Now to your question: Honestly, I’m not convinced this new wave is going to turn out to be anything more than a brief, Jonas- or Bieber-sized bubbling-up that’s really important to those directly invested in it, and mostly ignored/mocked by others once music writers’ initial curiosity subsides. I may very well be eating my words in a couple of months—and if I do, that’s fine; both One Direction and The Wanted have songs I genuinely like and could stand hearing over and over again—but this doesn’t feel the same as the last couple boy-band go-rounds.
Steven, I’ve been trying to convince you to do a We’re No. 1 on the Backstreet Boys’ Millennium for some time now, because I truly believe that that late-’90s/early-’00s period was a brief, perfect incubator for this kind of music: The proliferation of the Internet and the nascent stages of file-sharing meant that these groups’ fandoms could find each other and propagate the species through fan sites, message boards, and the like; but music-blogging and file-sharing hadn’t yet brought extinction to boy-band-friendly institutions like TRL, not to mention the very idea of buying records. Backstreet Boys’ Millennium sold more than a million copies in its first week; ’N Sync’s No Strings Attached hit the platinum mark in a single day, due in large part to ’N Sync fans setting out to smash the sales record set by their rivals in the BSB-boosting camp. That is absolutely inconceivable by today’s standards, even if the One Direction/The Wanted rivalry rises to a similarly high pitch. One Direction debuted atop Billboard, yes, but it did so while selling fewer than 200,000 copies in the first week. Adjusted for record-buying deflation, that’s still mighty impressive, but it’s nowhere near the musical monolith that was the millennial boy bands.

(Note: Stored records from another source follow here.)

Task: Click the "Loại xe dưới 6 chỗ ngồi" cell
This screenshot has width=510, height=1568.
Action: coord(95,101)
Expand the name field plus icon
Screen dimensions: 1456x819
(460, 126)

One Direction and The Wanted may still be huge successes Stateside, but “huge success” looks a little different now. They’ll tour and sell albums on iTunes and do Saturday Night Live, and probably make the cover of Rolling Stone. But whether they’ll be able to crack the general consciousness and sustain the momentum long enough for this to be considered a specific, defined “era,” rather than another curious digression in our culture’s increasingly digressive musical consumption, I’m not entirely convinced. Not because of any major qualitative differences between these groups and their predecessors, but because I’m not sure that’s even possible in the current musical landscape.